Thursday was Chris’ birthday (Happy Birthday, baby!). The kids wanted to take him out to a movie for his birthday, since he rarely (if ever) goes to a proper theater to see a movie (he always waits for Blockbuster or Netflix). So, we pre-bought tickets for The DaVinci Code and slipped them in his birthday card.
We were both a little skeptical because of the poor reviews it had received from Cannes, and various other places – but we went with open minds because we both loved the book so much. You gotta figure – a Ron Howard film starring Tom Hanks, how bad can it be, really?
I do have to say that it wasn’t Hanks’ BEST work, by far – but it was not the absolute flop I’d heard about in the reviews, either. Chris and I both enjoyed the film. The kids enjoyed the film, too – – though they complained about it being a little too long for their tastes…but in the ends, they each found it both an interesting story, and movie worth sitting through – and for teenagers? That’s saying a lot.
Maybe because we had read the book prior to seeing the movie – we both felt that the movie didn’t give you the same edge-of-your-seat-o-wow-what-happens-next-can’t-put-it-down kind of feeling that the book did, but it was a good movie, nonetheless – and well worth the money spent on the tickets and overpriced, kind of stale, lukewarm popcorn.
We were both really impressed with how faithful the film was to the book – in that regard, we weren’t disappointed in any sense.
The performance by Tom Hanks? So-so. Really, I was somewhat disappointed with his performance and felt he could have done so much more (I’m still imagining Nicolas Cage in that role vis-Ã -vis National Treasure) – and I found absolutely zero on-screen chemistry between Hanks and his young co-star, Audrey Tautou.
My favorite character in the movie was Ian McKellen as Sir Leigh Teabing. He did a really phenomenal job as the grail-obsessed historian turned bad guy. I don’t think I’ve ever been disappointed with a McKellen performance, however – so maybe I’m a little biased.

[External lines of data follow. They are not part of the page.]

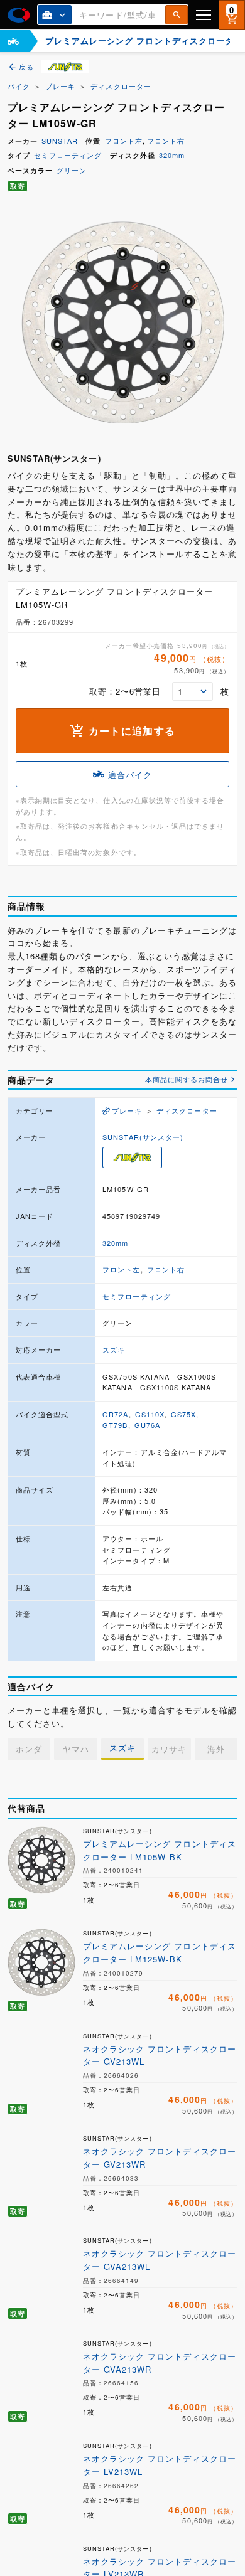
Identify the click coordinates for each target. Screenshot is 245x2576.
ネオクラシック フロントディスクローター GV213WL (159, 2055)
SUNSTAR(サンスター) (142, 1137)
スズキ (113, 1349)
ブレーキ (60, 86)
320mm (172, 155)
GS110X (150, 1414)
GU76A (147, 1425)
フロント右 (166, 141)
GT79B (115, 1425)
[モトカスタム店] (13, 41)
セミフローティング (68, 155)
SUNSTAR (59, 141)
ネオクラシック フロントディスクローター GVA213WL (159, 2259)
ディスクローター (120, 86)
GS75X (183, 1414)
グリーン (72, 170)
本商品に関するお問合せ (186, 1079)
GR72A (115, 1414)
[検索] (176, 14)
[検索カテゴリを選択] (55, 14)
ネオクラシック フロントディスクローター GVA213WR (159, 2362)
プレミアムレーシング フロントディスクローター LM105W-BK (159, 1850)
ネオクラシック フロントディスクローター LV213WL (159, 2465)
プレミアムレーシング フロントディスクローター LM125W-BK (159, 1952)
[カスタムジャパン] (19, 15)
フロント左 (124, 141)
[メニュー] (203, 15)
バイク (19, 86)
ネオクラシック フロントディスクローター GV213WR (159, 2157)
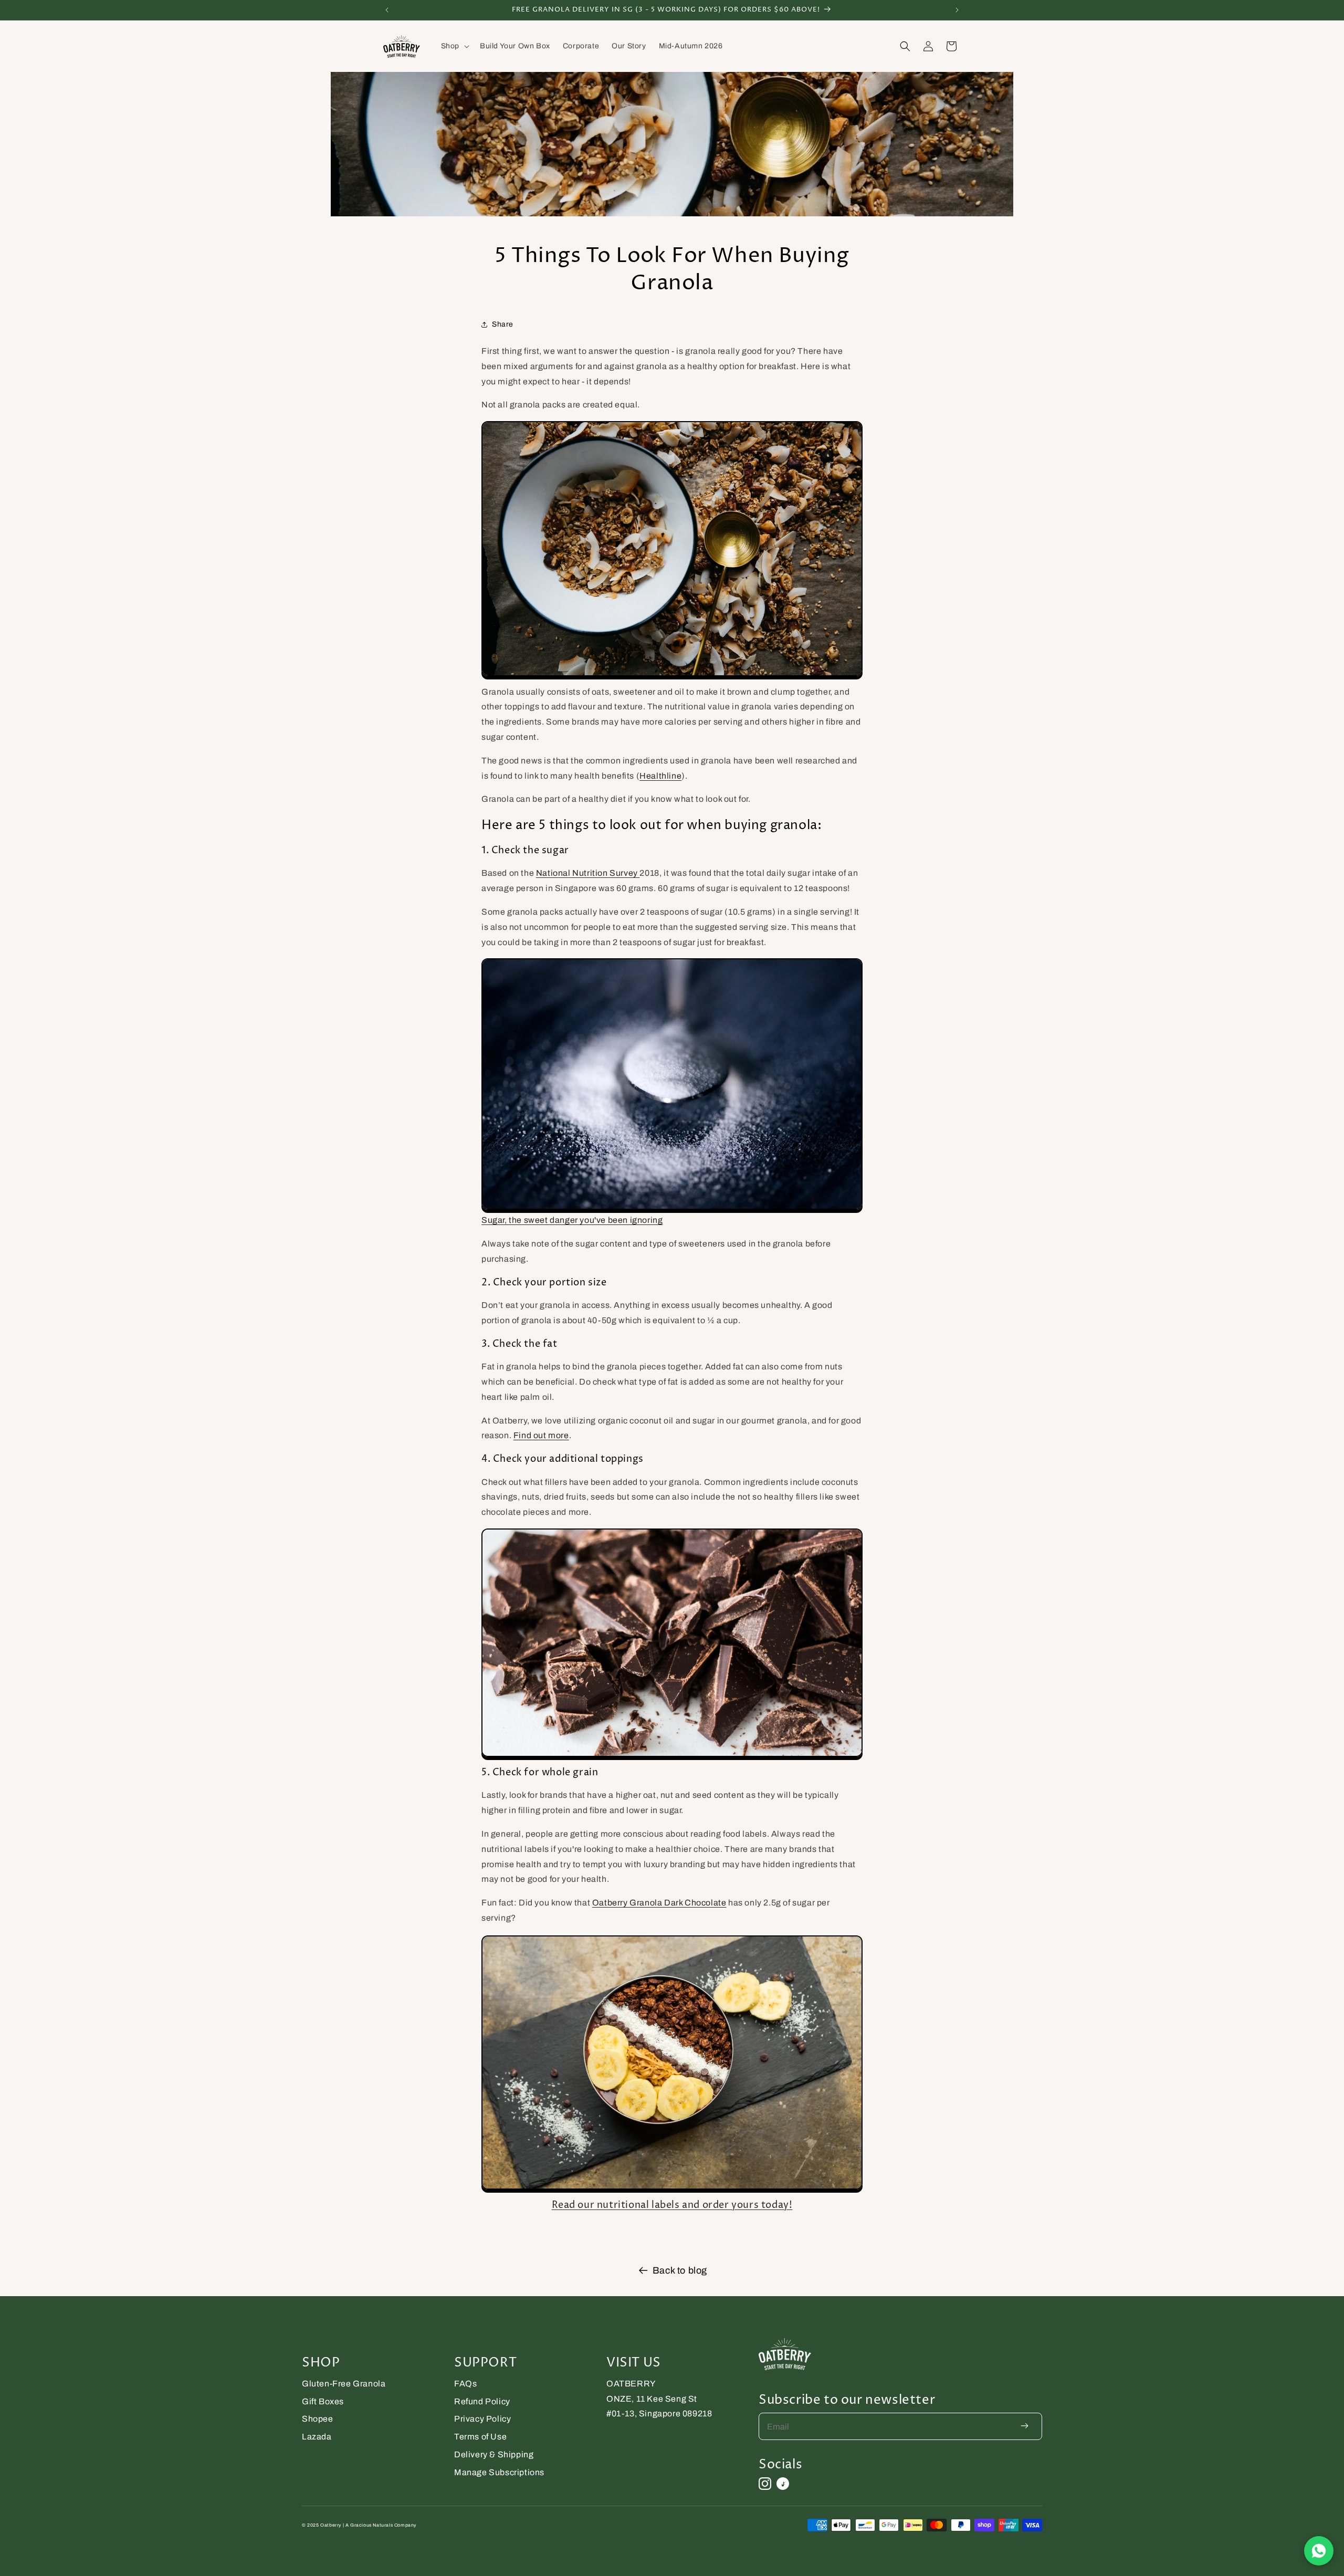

To cast a Latin-speaking, self-flagellating, monk-hooded, freaky-eyed albino psycho, Paul Bettany is clearly your man for the job.
That much aside, when you have a plot line like The DaVinci Code – I imagine the grandiose ideas, concepts and incredible amounts of history, questionable history and back stories – character development would be somewhat difficult.
I can see why it has Catholics in an uproar, however. From a religious point of view – it is quite a blasphemous story if, indeed, your faith and belief system lie within the confines of the Holy Bible.
But – there were no riots, protests, flag burnings or be-headings over the movie – so kudos to that group for not going the way of the Mohammad Cartoon dissenters. The Catholic Church, and Christians from all over the globe, let their views be heard and known in a humane, dignified and rational manner.
All in all, the movie is really nothing to get your shorts in a bundle over. It’s a work of fiction that was an incredibly gripping and thought provoking story in a book – – and a lukewarm rendition done in film.